Not enough of a problem to warrant an overhaul, but annoying enough to cause a waste of resources and be a thorn in people’s sides.
For example, consider the cost of sending out customer mailings to incorrect, out of date, and undeliverable addresses.
Even if you only sent out 10,000 incorrect mailings at $.39 each for $3,900 in lost postage, there are other indirect costs that add up even in this small example.
The costs of returning the mail to sender and employee effort spent rectifying the errors add to the overall cost of poor data quality.
If you start multiplying even a small example like this across an enterprise over time, it becomes a notable profit hole.
What You Can Do
Assuring data quality can be as difficult a task as herding cats.
Multiple sources, systems, data transformations, and business processes make it impossible to find a one-stop, fix-all solution, but you can learn to take a broader view of your data management to enhance quality and reduce losses.
One of the most obvious places for errors to occur in your data is at the point of entry.

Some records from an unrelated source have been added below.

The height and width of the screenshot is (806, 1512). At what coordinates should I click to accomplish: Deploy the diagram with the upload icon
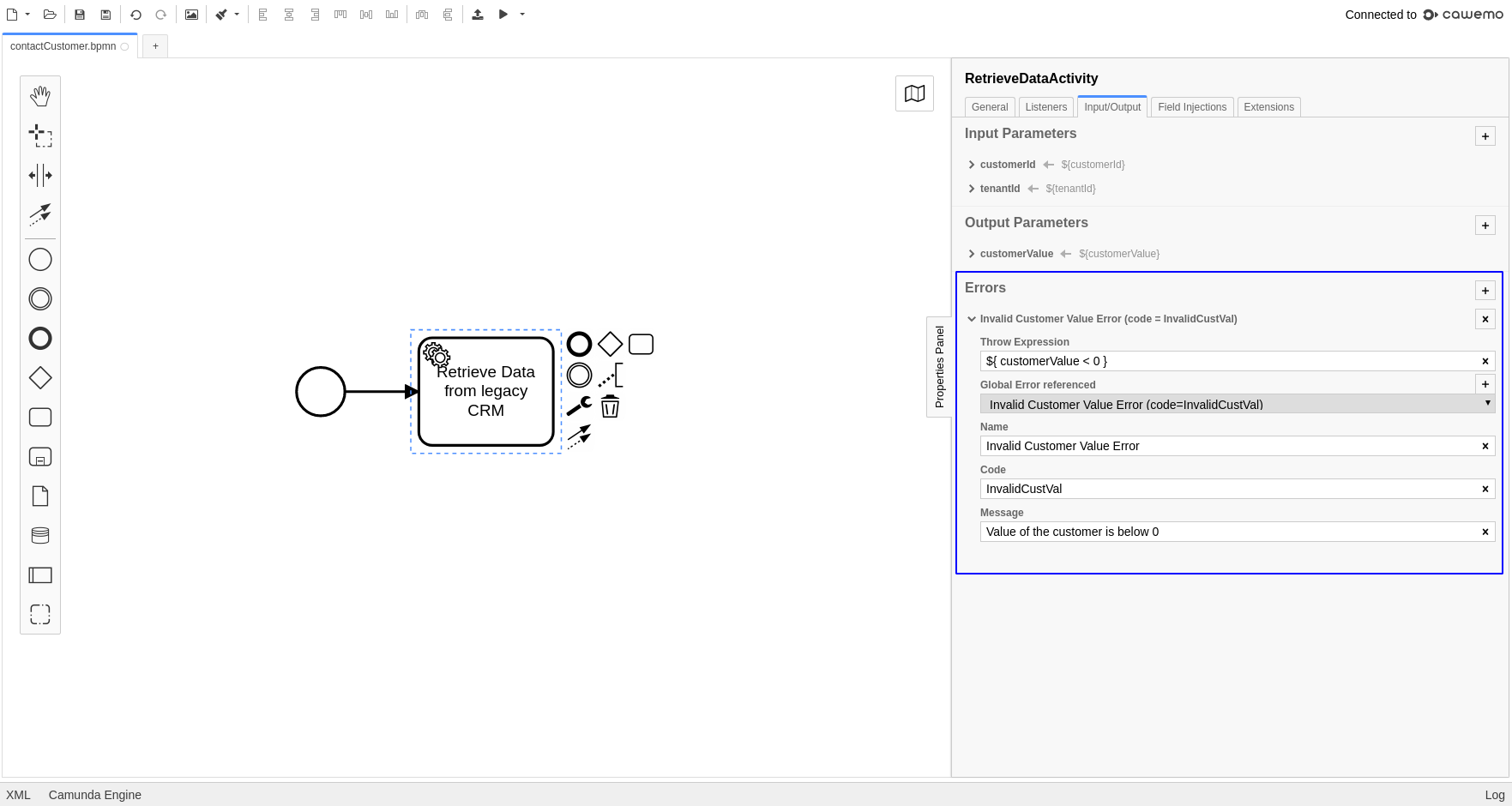(478, 14)
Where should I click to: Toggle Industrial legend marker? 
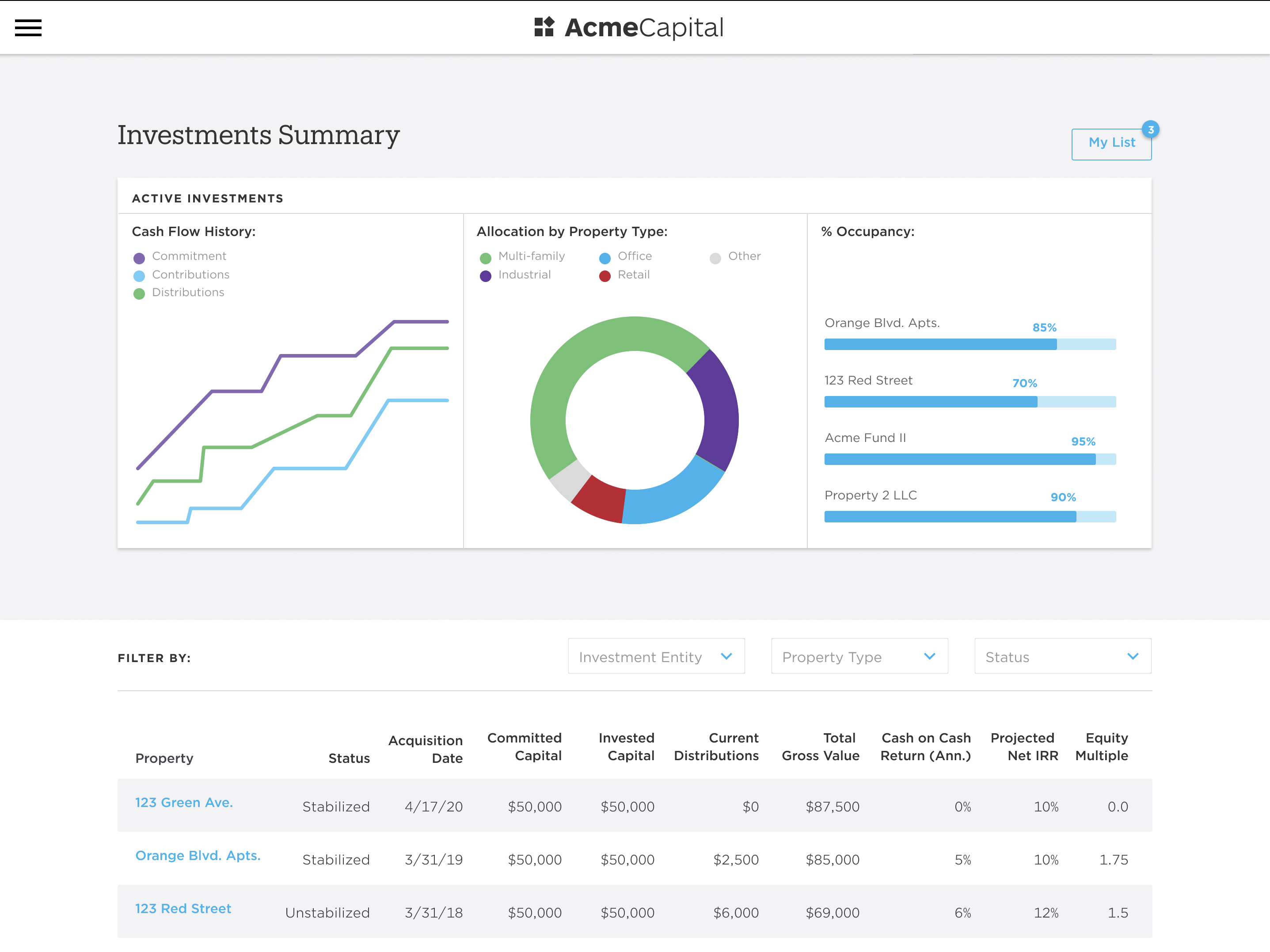[x=485, y=276]
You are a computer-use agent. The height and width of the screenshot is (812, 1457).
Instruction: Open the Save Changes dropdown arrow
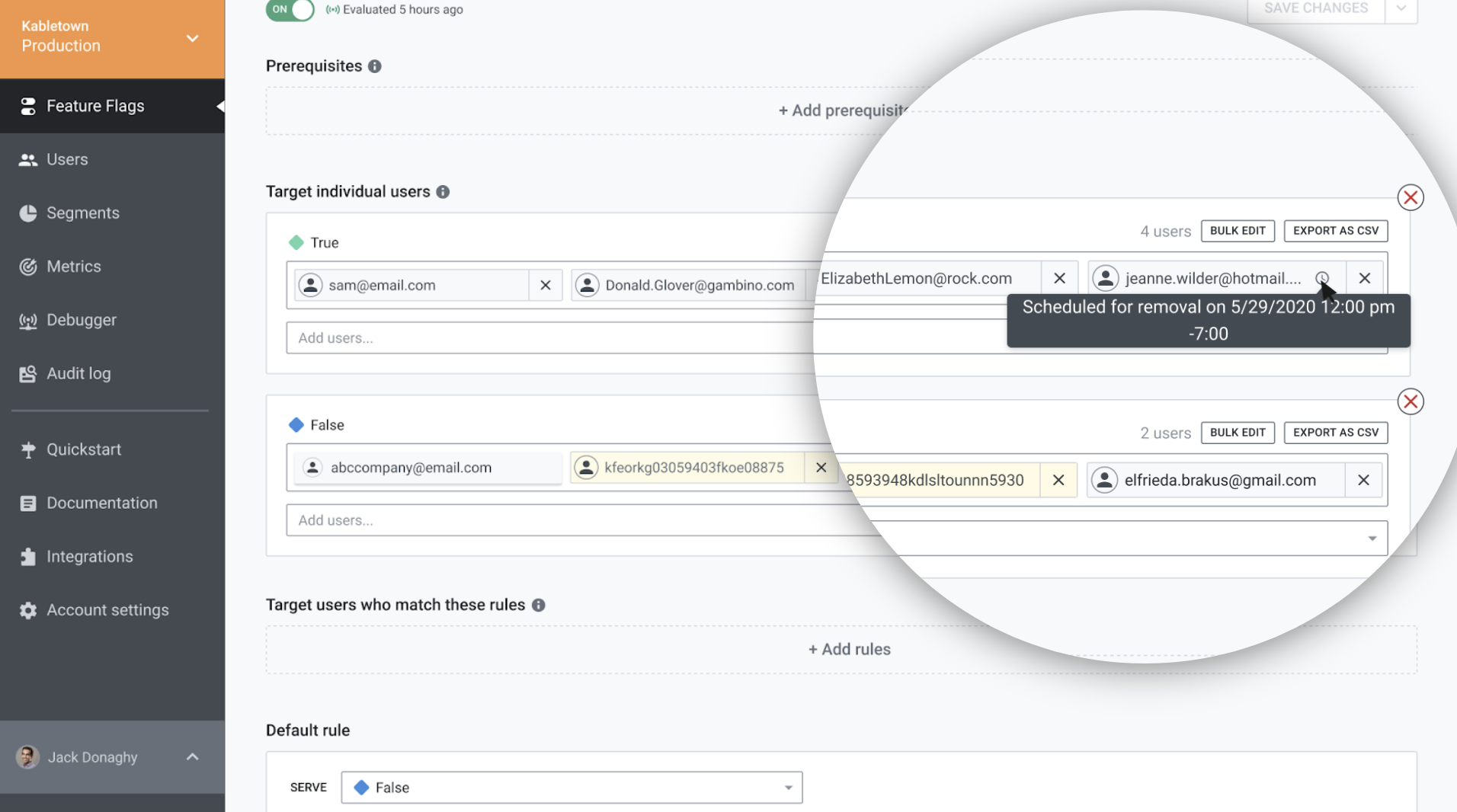(x=1402, y=8)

Whether manually entered by an individual or systematically loaded from various applications and third-party sources, this is your first opportunity to nip data accuracy, timeliness, and completeness in the bud.

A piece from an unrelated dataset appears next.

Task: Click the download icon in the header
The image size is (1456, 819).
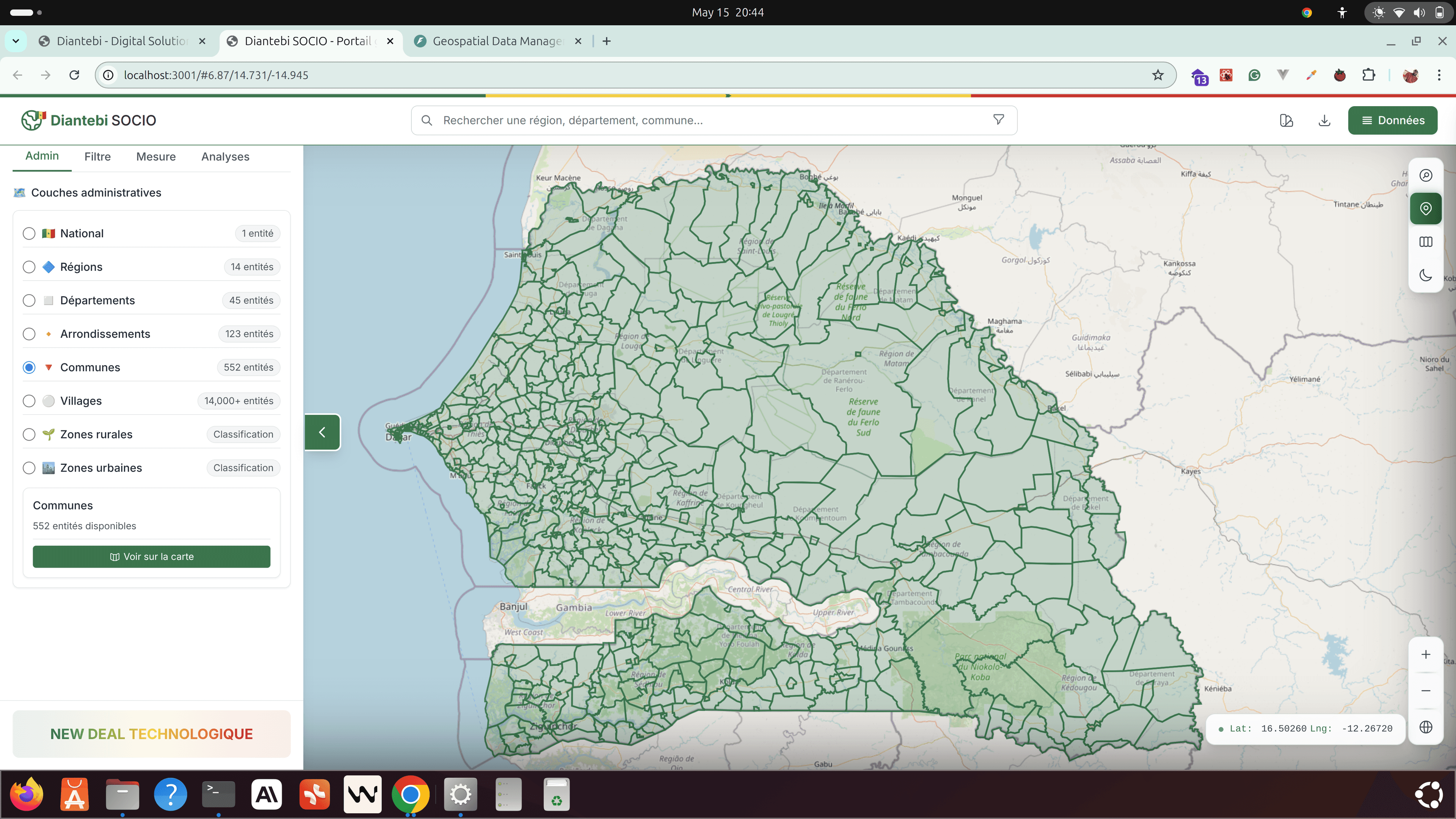Action: [x=1324, y=121]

Cleansing the data in your system is an important step in the process, but it’s not a panacea for all your data woes.
While it can help reduce the instances of duplicate data and increase the consistency across your data sources, there is only so much technology that can be thrown at the data issue since there is more to data quality than IT.
Recognize Data Quality is not an IT Problem
Since IT manages the technology end of the business, people tend to think that data quality is solely the responsibility of IT. Unfortunately this view is extremely shortsighted.
Systems are only tools we use to work with the data. However, someone needs to tell those tools what to do.
While IT may physically configure and program those tools to do their thing, it takes two to tango and their dance partner are the business people responsible for the processes and rules the organization chooses to follow.
The roles and rules of your business lay the foundation for data quality.
From the procedures designed to dictate how data will be entered into the system to the rules behind the data transformations that occur within the various systems in your organization, individuals from the departments within your organization and the choices they make will ultimately dictate the level of data quality.
Multiple Data Silos = Apples, Oranges, and Bananas
Even if you implement a business intelligence solution to standardize reports and data analysis, if you have more than one source system in the mix, you never have a single version of the proverbial truth.
I get calls everyday from internal customers asking me why Report A that so and so gave them doesn’t match Report B that I provided them.
The answer is always — “that is correct, they won’t match.” Why? Because different data sources, each with their own set of data rules and transformations, were used to create each report.
Neither is “wrong” per se, it is simply like trying to compare apples to oranges while throwing a few bananas into the mix.
When you consider that different departments use different reporting mechanisms from which to make their decisions, you are ripe for inconsistencies.
The race for data quality is truly a long-distance run. Pace yourself so you can spend time with each of these factors that play into data quality to really uncover leaks in your data quality plumbing.